* _Data for review_:

┏━━

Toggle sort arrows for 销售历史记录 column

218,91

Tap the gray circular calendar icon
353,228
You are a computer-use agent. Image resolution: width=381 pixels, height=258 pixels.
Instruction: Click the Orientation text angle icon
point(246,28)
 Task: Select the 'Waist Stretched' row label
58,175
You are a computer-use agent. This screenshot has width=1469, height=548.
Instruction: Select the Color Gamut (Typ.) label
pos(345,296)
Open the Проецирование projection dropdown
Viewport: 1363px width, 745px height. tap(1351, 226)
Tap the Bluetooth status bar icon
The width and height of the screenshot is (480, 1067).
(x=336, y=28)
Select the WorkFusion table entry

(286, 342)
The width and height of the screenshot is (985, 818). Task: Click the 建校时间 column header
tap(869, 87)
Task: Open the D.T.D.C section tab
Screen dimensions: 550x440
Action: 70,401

┗━━

* _Exercise directions_:
The answer is the line with "You are a computer-use agent. This" plus every line after it to the last line of the entries above, copied exactly and with no other lines.

* _Answer for this exercise_:
You are a computer-use agent. This screenshot has width=1469, height=548.
Instruction: Select the Color Gamut (Typ.) label
pos(345,296)
Open the Проецирование projection dropdown
Viewport: 1363px width, 745px height. tap(1351, 226)
Tap the Bluetooth status bar icon
The width and height of the screenshot is (480, 1067).
(x=336, y=28)
Select the WorkFusion table entry

(286, 342)
The width and height of the screenshot is (985, 818). Task: Click the 建校时间 column header
tap(869, 87)
Task: Open the D.T.D.C section tab
Screen dimensions: 550x440
Action: 70,401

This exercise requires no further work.